To achieve these goals, we conducted the following projects :
- The regulative system with promoters from the registry.
- A new characterization method that is able to characterize non inducible promoters.
- Design, produce and test new promoters that are repressible by multiple repressors.
In the end we were able to construct a functional input/output plasmid, a toggle switch that is likely to be stable and develop a new way to characterize promoters. With this new method we characterized the Pci/lac promoter and determined its RPU. You can find the parts that we made here.
During the project there was a close collaboration with the modelling part of our project. The system was modelled and its conclusions where used to design the system and new promoters.
The Regulatory System
The Kill-switch regulatory system consist of a two plasmid system as can be seen in Figure 1. One will contain the input system, rhamnose promoter regulating the CIλ repressor gene, and the output pCI/Tet regulating the toxin to kill the bacterium, currently replaced by the reporter gene GFP. The other plasmid contains a genetic toggle switch based on the principle of Gardner et al 2000 [1].

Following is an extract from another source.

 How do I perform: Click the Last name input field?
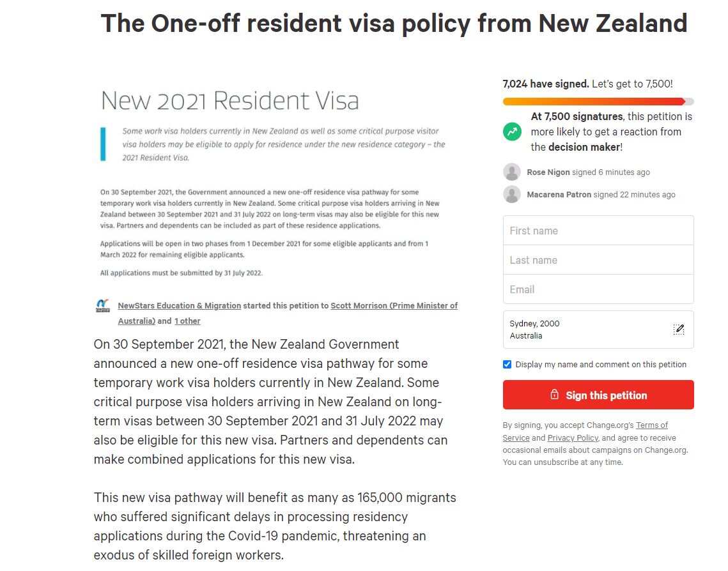[x=598, y=259]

The toggle switch functions as a memory system for the input signal. In the final system the rhamnose inducible promoter will be exchanged for the fusaric acid induced promoter and the reporter will express a toxin that will kill the cell. We used these repressors because they are proven to work and are well characterized. The promoters we used where the only promoters that could be double repressed by our selection of repressors. The ramose promoter was chosen due to its concentration specific expression and GFP due to its usefulness as reporter gene. The function of the Kill-switch can be explained in three states. These states are shown Figure 2-4. In the first state, only the repressor TetR will be expressed, repressing pCIλ/Tet and pTet. Initially, the toggle switch will be set to this state by IPTG inhibiting the binding of LacI to the promoter.
The rhamnose inducible promoter is induced by rhamnose therefore CIλ is expressed, switching the circuit to its second state. In the second state fusaric acid induced promoter is active upon F. oxysporum recognition, for research purposes replaced by rhamnose and a rhamnose induced promoter Therefore CIλ represses pCIλ/Tet and pCIλ/Lac. This leads to a switch within the toggle switch. TetR can no longer repress pTet, therefore LacI is expressed, keeping the toggle switch in its final state, in which TetR is no longer expressed.

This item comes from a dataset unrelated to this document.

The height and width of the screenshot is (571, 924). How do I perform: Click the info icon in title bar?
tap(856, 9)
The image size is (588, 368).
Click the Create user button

When the organism cannot sense rhamnose anymore the third state of the Kill-switch is induced. In this final state the pCIλ/Tet promoter is not repressed by the CIλ repressor or the TetR repressor leading to the expression GFP. In the final system this GFP will be a toxin that will kill the cell. Besides the self-destruction system the Kill-switch circuit has lots of potential applications. The regulatory properties of this system can be utilized for any genetic system that needs to memorize the input signal and express the output gene when this signal is gone. The input promoter can be changed into the sensing promoter of choice. Likewise, the output gene can be changed giving the system a great flexibility. An even stronger improvement would be the addition intercellular communication, making a collective synchronized memory possible, which enables simple control over vast populations of bacteria equipped with this system.
The Input Output Plasmid
The input/output plasmid is the plasmid that can sense rhamnose and produce GFP or toxin, see Figure 5.

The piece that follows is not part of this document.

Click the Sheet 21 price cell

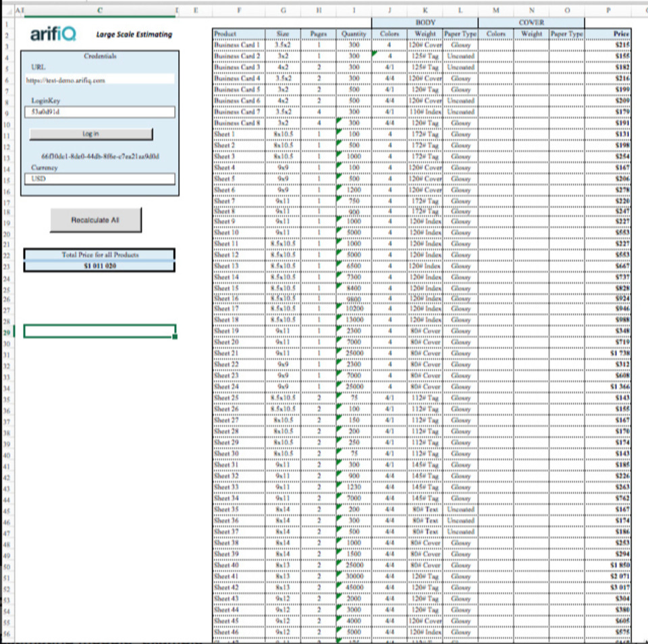point(609,353)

The input/output plasmid is the plasmid with the rhamnose promoter, the CIλ repressor, CItet promoter and the GFP or toxins see figure 5 and 6. It is assembled with the standard BioBrick assembly method. The end product is assembled into a low copy number plasmid to reduce the metabolic stress, enable faster reactions to input repressors, and lower the GFP production so that it can be measured more accurately, and to reduce the possibility that leakiness in toxin production will kill the cell. Another low copy plasmid than pSB3K3 can also be used.
Results
Figure 7 shows cells carrying the pSB3K3 plasmid containing the Kill-switch input output plasmid (BBa_K1493560 ) that were incubated on LB agar plates containing 0.2% rhamnose and no rhamnose overnight at 37°C.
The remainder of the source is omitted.